======== FRAGMENTO CITADO ========
Y lo peor es que hasta le encontramos poesía a la desgracia. Nos gusta vivir al filo del desastre, cantar mientras todo se derrumba con una “cuba” en la mano, y repetir con una mezcla de cinismo y orgullo frases que nos hunden con sonrisa en la boca: “Ya merito”, “Si se puede”, “Hay talento, solo falta apoyarlo” y “No somos potencia porque no queremos”.
Podrán venir miles de Ayotzinapas, de Acteales, de Tlatelolcos, de Lomas Taurinas y de Uruapanes Cada crimen nos dolerá unos días, hasta que llegue el siguiente. Y volveremos a gritar, a exigir, a jurar que “esta vez sí”, para luego regresar a lo de siempre: a pelearnos en la fila del banco, a mentar madres en el tráfico, a gritarle al televisor viendo el futbol y a dejar el carrito del super en el estacionamiento.
Porque México no olvida: se acostumbra. Y esa es la tragedia más grande de todas. No la bala, no el crimen, no la impunidad sino ese confort silencioso de saber que nada va a cambiar.
Si el color negro es símbolo de luto y el blanco de Paz. Verde, Blanco y Rojo es vivir en desgracia una vez más.
======== DATOS PROPORCIONADOS ========
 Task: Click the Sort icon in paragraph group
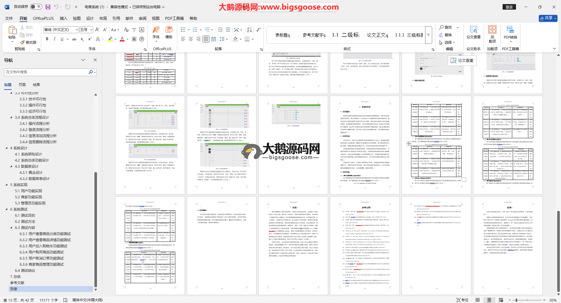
========
TAREAS PENDIENTES:
**a.** Traduce al inglés esta oración del fragmento citado: "Porque México no olvida: se acostumbra."
**b.** Cita literalmente la parte del fragmento citado que comienza en "Porque México no" y termina en "una vez más.".
**c.** Según el fragmento citado, ¿cuál es la tragedia más grande de todas?

RESPUESTAS POR TAREA:
**a.** Because Mexico doesn't forget: it gets used to it.

**b.**
Porque México no olvida: se acostumbra. Y esa es la tragedia más grande de todas. No la bala, no el crimen, no la impunidad sino ese confort silencioso de saber que nada va a cambiar.
Si el color negro es símbolo de luto y el blanco de Paz. Verde, Blanco y Rojo es vivir en desgracia una vez más.

**c.** Ese confort silencioso de saber que nada va a cambiar.